Kak, Kak Gede ngomong apa? kata dokter, sel kanker-nya sudah mengecil, kan? Kak Gede bakal punya banyak waktu, buat lihat Indira dewasa, mengajari cucu-cucu melukis... Sepasang tangan Lucille melingkar di dada Pak De, memeluk lelaki itu dari belakang.
Pak De terkekeh, bukan itu maksud saya. 1 Tahun, 10 tahun. Sama saja, Hidup ini ndak lama, Gek. Ucap Pak De, membelai tangan Lucille. Mati itu kepastian, hidup ini cuma mampir, nggak barang sekejap.
Hati Lucille terenyuh, matanya berkaca-kaca dan siap merapuh.
Tapi itu semua akan membuat setiap detiknya jadi lebih indah, kan? ucap Pak De, sambil berbalik. Terima Kasih, sudah menemani saya menghabiskan sisa waktu.
Sebuah kecupan mendarat di kening Lucille.
Pak De, Sang Maestro yang kehilangan matahari,
Lucille, Sang Penyembuh yang menjadi matahari...
Sepasang mata renta saling tatap, saling dekap, menikmati waktu, menikmati setiap detik yang diberikan Sang Pencipta.
Pak De mengusap perut Lucille yang mengembung besar, membelai Raka Kecil yang menggeliat nakal di dalam sana, Calon Pewaris yang akan mewarisi trah Sang Maestro.
Tapi saya yakin, bakal punya cukup waktu melihat dia dewasa, tandas Pak De, mantap.
Lucille tersenyum, mengecup punggung tangan suaminya. Dengan adanya anak lelaki yang dikandungnya, Lucille tahu pasti:
Sekarang Indira bebas menentukan langkahnya.
= = = = = = = = = = = = = = =
Can't we give ourselves one more chance?
Why can't we give love that one more chance?
Why can't we give love?
Give love...
Seorang gadis blasteran tergopoh jenaka, membawa sebuah lampion yang belum menyala.
Aku dapet lampionnya niiii....
Asyik.. Sheena segera menyalakan lampion itu, berbarengan dengan ribuan orang lain.

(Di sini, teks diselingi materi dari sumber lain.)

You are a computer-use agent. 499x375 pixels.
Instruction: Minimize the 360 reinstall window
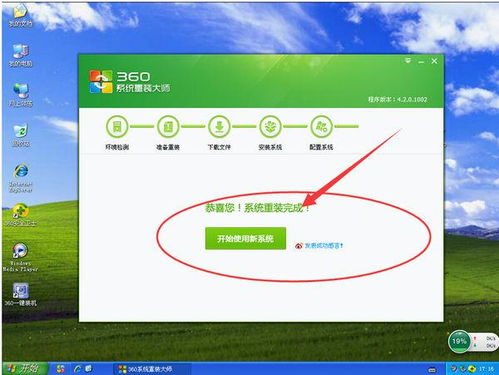(x=421, y=62)
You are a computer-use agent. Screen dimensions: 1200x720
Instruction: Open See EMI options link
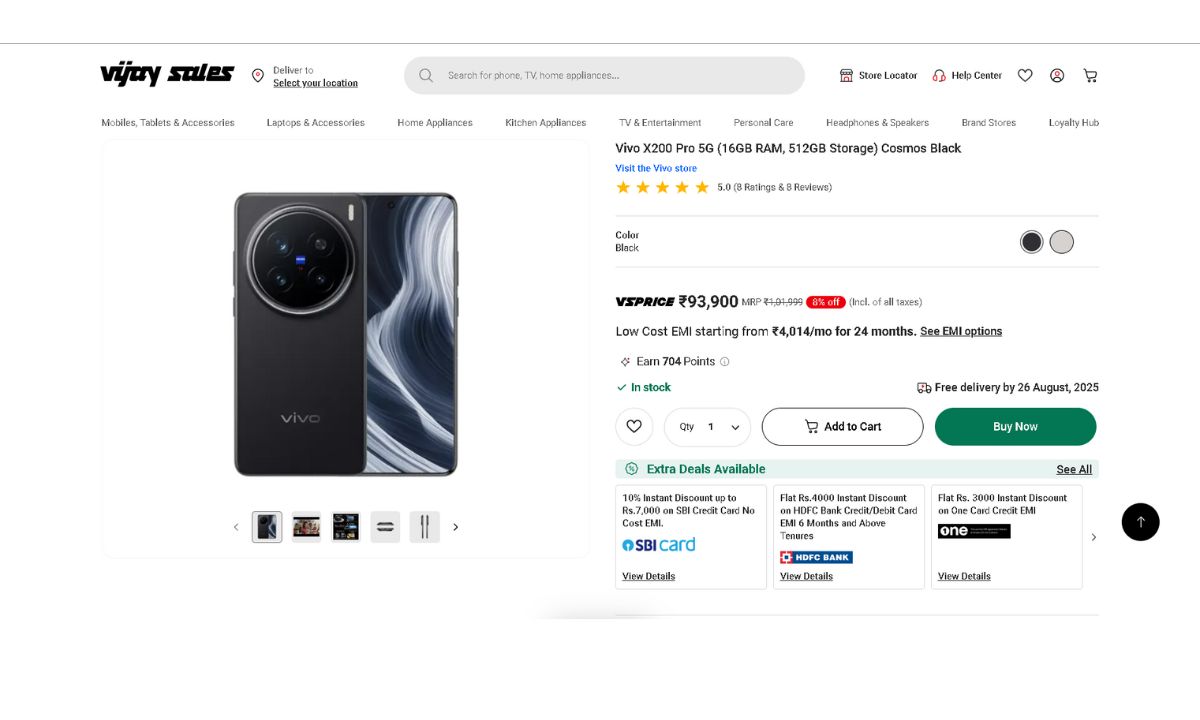[x=961, y=332]
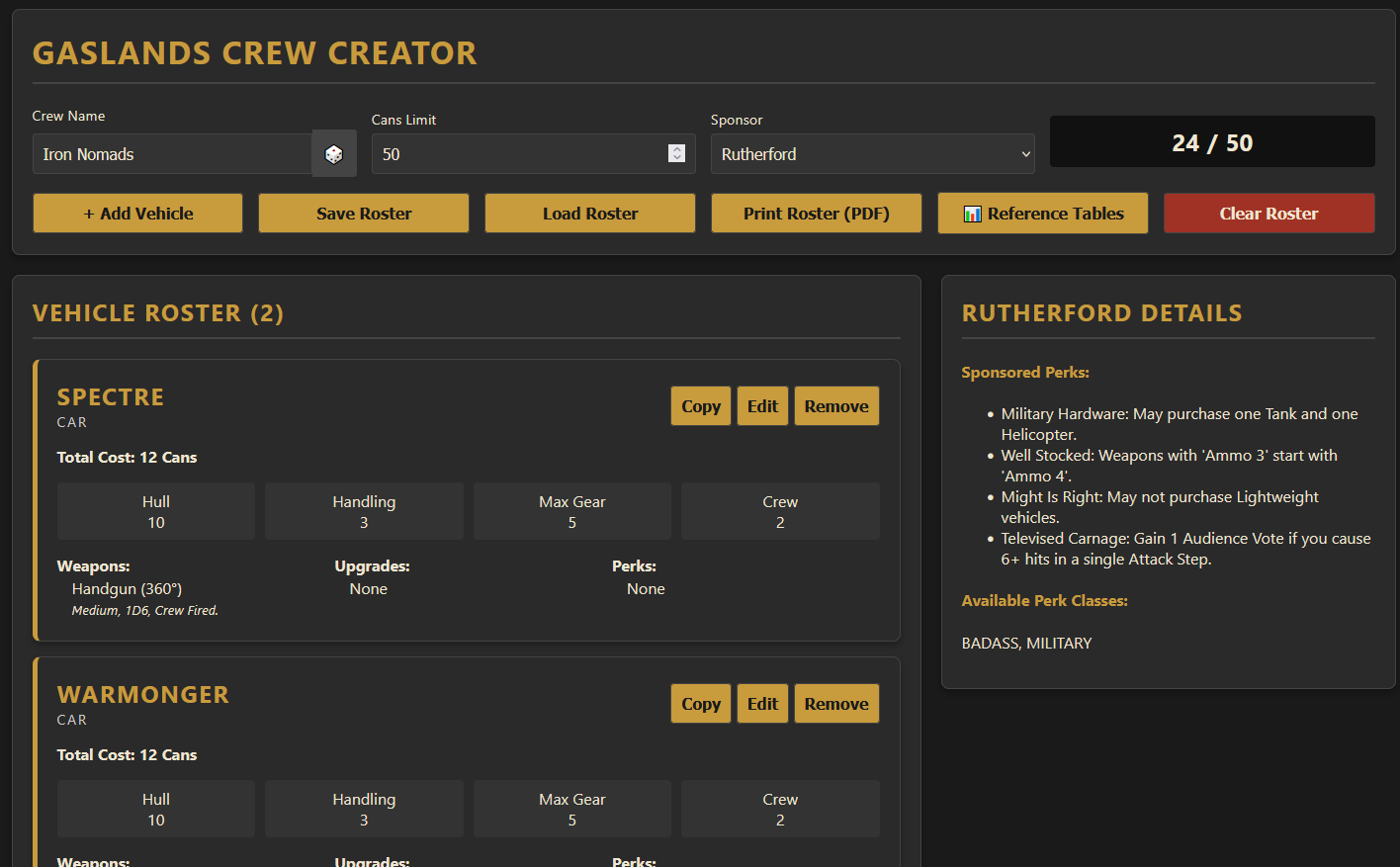The width and height of the screenshot is (1400, 867).
Task: Click the dice icon to randomize crew name
Action: (334, 154)
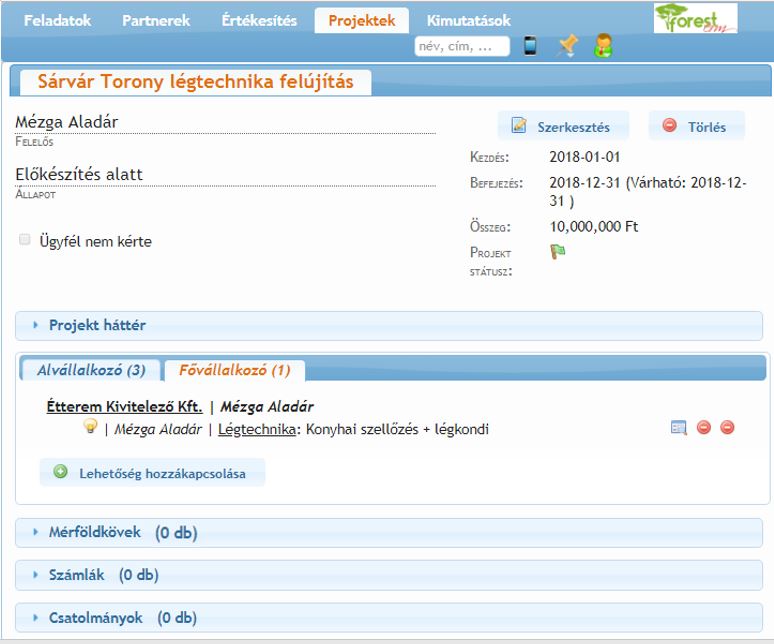This screenshot has height=644, width=774.
Task: Click the green project status flag
Action: tap(557, 252)
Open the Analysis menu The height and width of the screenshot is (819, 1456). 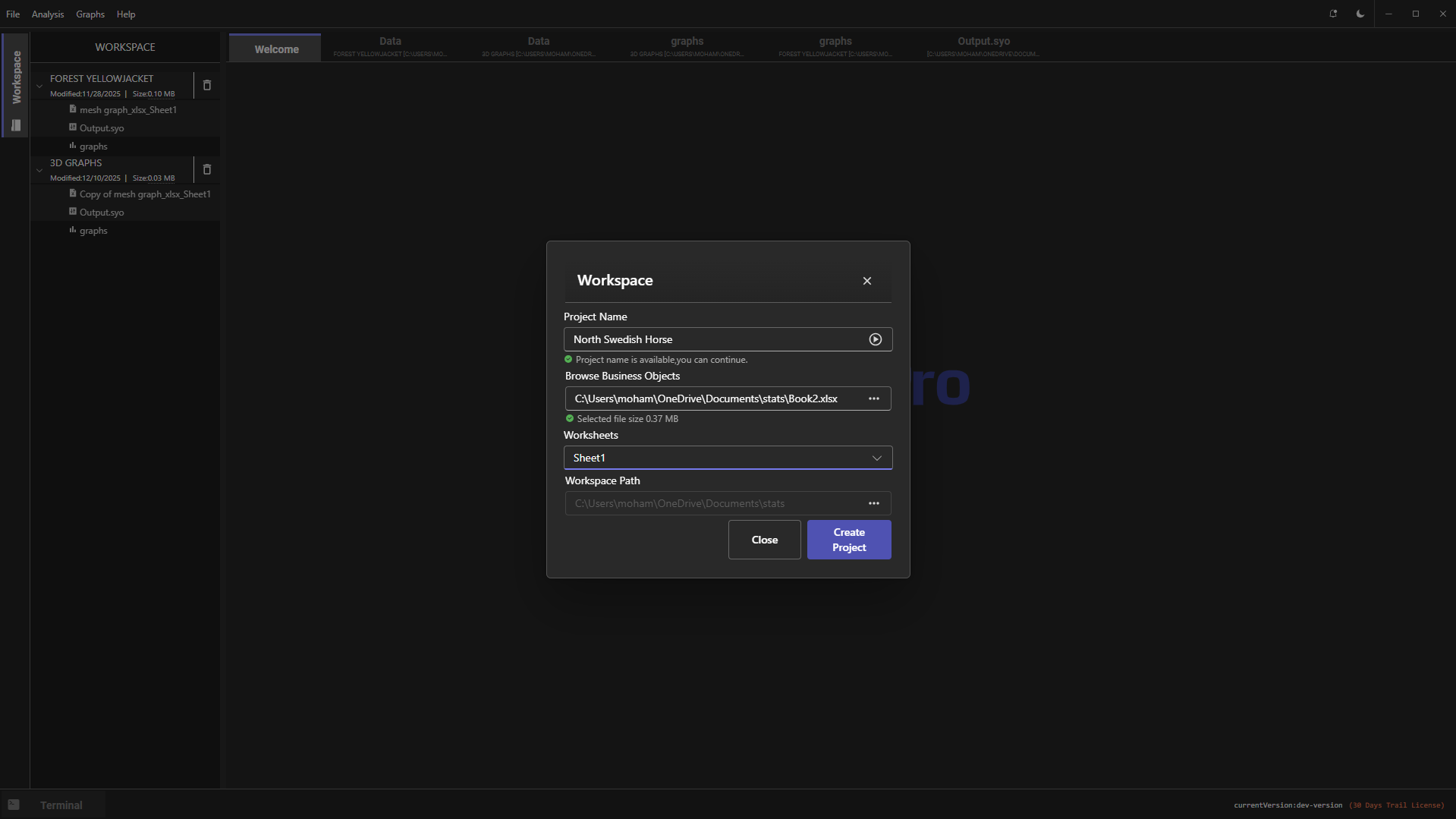click(x=48, y=14)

Ava tersenyum kecil, E cie, yang kemaren baru habis UTS, langsung main ke Jogja aja.
Indira nyengir ke arah Ava, cerewet ah, sini! Ia melambai agar pemuda itu mendekat, untuk bersama-sama melepas lampion yang sudah menyala.
Uap panas yang dihasilkan dari nyala api menghasilkan gaya angkat yang mengangkat lampion ke udara.
Ketiga orang itu berpandangan, tersenyum sebelum melepaskan lampion itu ke langit, berbarengan dengan ratusan lampion lain yang terbang memenuhi langit dengan kilauan cahaya yang menakjubkan.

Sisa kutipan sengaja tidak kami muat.